Q&A Session - 7:00pm Wednesday, room 105 (our current room)

What does it mean that each process has the kernel mapped? Is this
taking up extra memory?

Logically, what this means is that the virtual memory structures
needed to map the kernel are always in place. If you do this "right",
it doesn't really have to consume that much extra memory. If we're
dealing with hierarchical page tables, the relevant entries in the
top-level directory for all processes have to point to the same set of
lower-level entries that handle the kernel mapping. So, it's not too
ugly.


Could you go over the differences between software-controlled and
hardware-controlled TLBs again? Are TLBs always implemented in
hardware, and it's just the management of the TLBs that may optionally
be in software?

The TLB hit/miss checking is always implemented in hardware since that
is absolutely performance-critical. The management of the TLB (which
determines its behavior on TLB misses) is what may be implemented in
hardware or software. Realize that a TLB is just a cache of the page
information, so not all of the page table entries will fit into the
TLB. So, if the TLB has a miss, the most common reason is simply
because there wasn't enough space in the TLB. So, at this point,
something has to decide what TLB entry to evict, and how to load the
appropriate entry from the main-memory page table into the TLB. This
used to be done by software, and then after the approaches stabilized,
this has sometimes moved to hardware. So, this means that the OS and
hardware have to agree upon a page table structure. Note, however,
that only "minor faults" (valid PTEs exist in the main page table) are
going to be handled by the hardware - if the page isn't in physical
memory, or if the attempted access was invalid, it's still invoking
the software path.


How does having a TLB in hardware save time if there's a miss?

If the TLB is software managed, that means that some instructions must
be executed on every TLB miss. However, if those instructions aren't
in the L1 cache, then they must be fetched from main memory. So, every
TLB miss may also incur that extra penalty. In contrast, if the minor
fault handler is implemented in hardware, there are no instructions
that need to be fetched to run it. They're essentially built into the
chip.


Can you explain when software TLB management isn't too bad and when
it's really bad?

If you don't have many TLB misses, then increasing their cost by a
small factor may not hurt at all. Likewise, if you have lots of TLB
misses, the instructions to resolve them may stay in the L1 cache all
the time.

The bad scenario is when you have enough TLB misses to slow down
performance, and you've got a program that accesses enough code/data
in between TLB misses to kick the miss handlers out of the cache.

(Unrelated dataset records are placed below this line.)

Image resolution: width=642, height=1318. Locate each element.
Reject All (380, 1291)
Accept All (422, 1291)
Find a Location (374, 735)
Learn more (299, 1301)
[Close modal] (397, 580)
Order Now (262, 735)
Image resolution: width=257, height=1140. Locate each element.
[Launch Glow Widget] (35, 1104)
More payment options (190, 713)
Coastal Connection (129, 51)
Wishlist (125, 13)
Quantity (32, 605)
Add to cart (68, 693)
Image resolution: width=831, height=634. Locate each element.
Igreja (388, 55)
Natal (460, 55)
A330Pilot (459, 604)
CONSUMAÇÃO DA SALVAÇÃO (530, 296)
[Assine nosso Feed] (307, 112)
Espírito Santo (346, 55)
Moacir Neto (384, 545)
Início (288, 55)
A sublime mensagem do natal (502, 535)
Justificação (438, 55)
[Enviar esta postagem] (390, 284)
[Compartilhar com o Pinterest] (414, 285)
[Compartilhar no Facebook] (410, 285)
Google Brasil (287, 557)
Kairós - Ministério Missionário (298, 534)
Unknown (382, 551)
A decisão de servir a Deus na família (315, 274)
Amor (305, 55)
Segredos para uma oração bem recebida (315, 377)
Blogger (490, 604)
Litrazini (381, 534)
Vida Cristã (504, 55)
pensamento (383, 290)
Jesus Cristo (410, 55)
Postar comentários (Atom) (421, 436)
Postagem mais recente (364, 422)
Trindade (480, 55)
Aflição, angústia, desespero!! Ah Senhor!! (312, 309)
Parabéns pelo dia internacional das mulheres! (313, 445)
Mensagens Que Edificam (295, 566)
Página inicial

What determines the size of the TLB?

There's a certain amount of space on the chip that can be devoted to
caches - L1, L2, and TLB. My guess is that the TLB is made as large as
possible without it being too slow or without consuming more chip
space than it can effectively use for an interesting set of benchmark
applications. That's sort of a weasel answer, but I didn't even get
any good results on the TLB details of current chips when I tried a
few web searches.


Why is there a valid bit in the TLB? Why would certain mappings be
invalid?

Well, remember that all entries of the TLB are being checked in
parallel.  Assume the TLB doesn't have any process ID info, and a
context switch has just occurred - the TLB has to be flushed. Since
all of the comparisons are going to take place anyway, you have to
have some way of saying that "even if this entry matches, it's not a
real entry", and that's one of the uses of the invalid bit.


When you say combining a TLB with a cache, does that mean that if a
page is in the TLB, it should also be in the cache? How are they being
used together?

Note that combining here doesn't mean a literal combining of the two
features. What motivates this "combining of behavior" is the
observation that if the cache maintains information by physical
address, then every cache hit will first require a virtual-to-physical
translation. Instead, if the cache maintains information by virtual
address, then a cache hit doesn't require that a TLB lookup be
performed as well - it's already been merged. The cache still operates
using cache lines (not pages), and having its own replacement policy
separate from the TLB.


What is meant by "consistency in memory"?

A cache is just replicating part of memory, but is faster and smaller.
If something gets written to the cache, it should eventually get
written back to main memory. Likewise, if something changes in main
memory, that change should get reflected in the cache (or that portion
of the cache should be marked as invalid, causing future accesses to
get the real value from main memory). So, if the value being cached
changes in main memory and this change doesn't get reflected in the
cached copy, it's said to be in an inconsistent state.


Why is it good to have a sparsely-populated array if we're not using a
hash table?

It's not that we have much of a choice in the matter - the logical
array is sparsely populated simply because most processes only use a
small fraction of their virtual memory space. Hence, all of the unused
virtual memory regions are causing the array to be sparsely populated.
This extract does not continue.